Der VfB Effringen verpflichtet einen neuen Trainer mit Verbandsliga-Erfahrung. Er stand auch schon in der 2. Bundesliga der Frauen an der Seitenlinie.
Rein sportlich sieht es derzeit nicht unbedingt rosig aus für den VfB Effringen in der Staffel 2 der Fußball-Kreisliga A. Der Aufsteiger ist Tabellenvorletzter. Abgeschrieben hat Dennis Bäuerle den Klassenerhalt aber noch nicht: „Es sind fünf Punkte bis zum Relegationsplatz.“ So richtig optimistisch stimmt den Leiter der Effringer Fußball-Abteilung aber etwas ganz anderes – denn mit Daniel Kevric hat der Verein für die kommende Saison einen neuen Trainer verpflichtet, der mit dem man „etwas Großes aufbauen“ wolle.

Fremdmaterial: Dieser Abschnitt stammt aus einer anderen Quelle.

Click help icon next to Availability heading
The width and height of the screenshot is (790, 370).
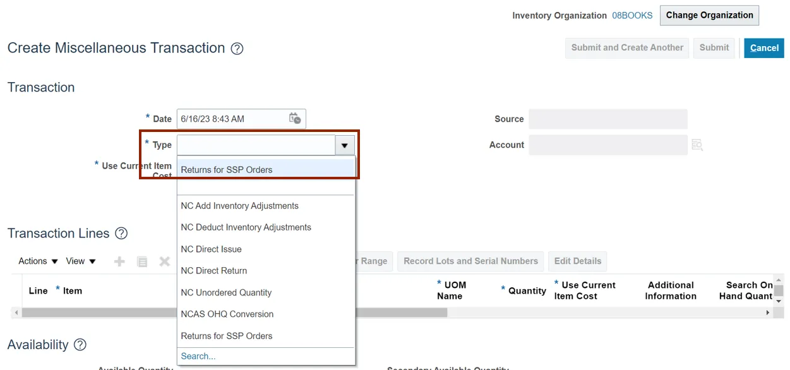tap(80, 345)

Markt schon fast leer gefegt
„Wir wollen frischen Wind reinbringen“, sagt Bäuerle über die Entscheidung, sich am Saisonende vom aktuellen Trainer Daniel Kreudler zu trennen. Die Entscheidung sei allerdings erst spät gefallen. Fast zu spät, denn zu dem Zeitpunkt sei der Trainer-Markt schon nahezu leer gefegt gewesen. „Auch in unserer sportlichen Lage war es schwer, jemanden zu finden. Wir wissen ja noch nicht genau, ob wir in der kommenden Saison in der Kreisliga A oder Kreisliga B spielen werden“, verdeutlicht Bäuerle.

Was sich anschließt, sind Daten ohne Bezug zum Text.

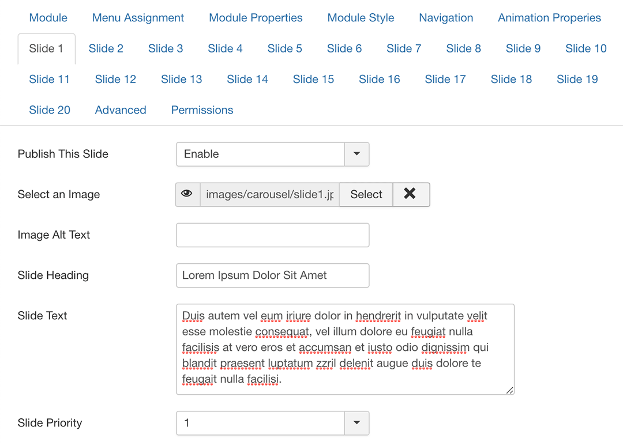This screenshot has width=623, height=446.
Task: Select the Slide 2 tab
Action: pyautogui.click(x=106, y=48)
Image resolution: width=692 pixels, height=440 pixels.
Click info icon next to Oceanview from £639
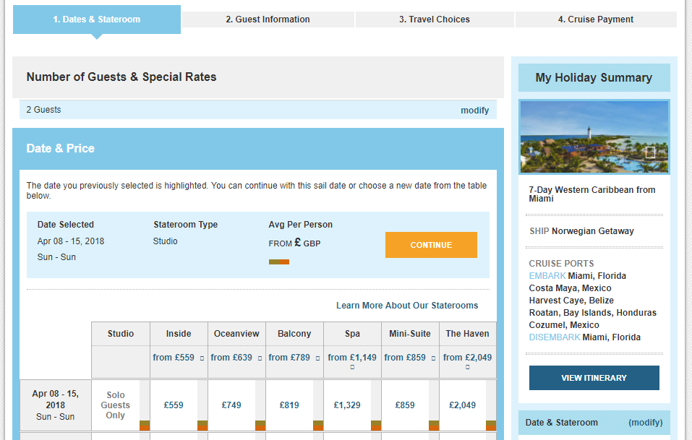tap(260, 358)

Durch einen Tipp sei der VfB Effringen dann aber auf den inzwischen in Wart lebenden Kevric gekommen. Der 49 Jahre alte Sportlehrer hatte in den vergangenen Jahren eine Pause eingelegt. Zu den wichtigsten Stationen seiner Trainer-Laufbahn zählten die U17 der SGV Freiberg und die Frauen des FV Löchgau in der 2. Bundesliga. Im heutigen Fußballbezirk Nordschwarzwald stand der A-Lizenz-Inhaber beim SV Schönbronn und den SF Salzstetten an der Seitenlinie. Als Spieler war Kevric unter anderem beim FC Gärtringen und TSV Hildrizhausen in der Verbands- und Landesliga aktiv.
„Ich wusste von Anfang an, dass das perfekt passt“, sagt Bäuerle über Kevric. Eine Stunde habe das erste Telefonat zwischen beiden gedauert – und man sei sofort auf einer Wellenlänge gewesen. „Er hat eine sehr offene Art. Ich war richtig beeindruckt und wusste sofort, dass das etwas wird. Beide Seiten haben ähnliche Vorstellungen“, unterstreicht der Effringer Abteilungsleiter.

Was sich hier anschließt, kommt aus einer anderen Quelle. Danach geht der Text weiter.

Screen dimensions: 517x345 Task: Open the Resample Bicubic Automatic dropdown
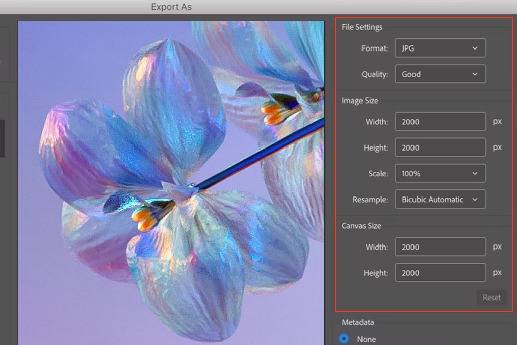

Besonders freut Bäuerle, dass Kevric seine Zusage auch für den Fall eines Abstiegs in die Kreisliga B gegeben hat. Klar sei aber, dass dann der sofortige Wiederaufstieg das Ziel sein müsse.
Auf eigene Jugend setzen
Ein Baustein werde sein, auf die eigene Jugend zu setzen. Aktuell hat der VfB Effringen keine A-Jugend, mit Luis Bihler (VfL Nagold) und Matteo Traub (SG Oberes Nagoldtal) aber zwei A-Junioren mit Gastspielrecht bei anderen Vereinen. Beide wurden in dieser Saison auch schon in der ersten Mannschaft des VfB Effringen eingesetzt und sollen ab der kommenden Saison zum Grundgerüst gehören. Ebenso gibt es vier Effringer B-Junioren, die nun in die A-Jugend der SG Stadtgebiet Wildberg übergehen und auf die Bäuerle bereits ein Auge geworfen hat.
Ebenfalls hofft der Abteilungsleiter, durch die Verpflichtung von Kevric einige ehemalige Spieler zur Rückkehr bewegen zu können. „Wir hoffen auf eine langfristige, erfolgreiche Zusammenarbeit, die nachhaltig ist“, sagt Bäuerle über das neue Kapitel, das der VfB Effringen nun mit Kevric aufschlagen will.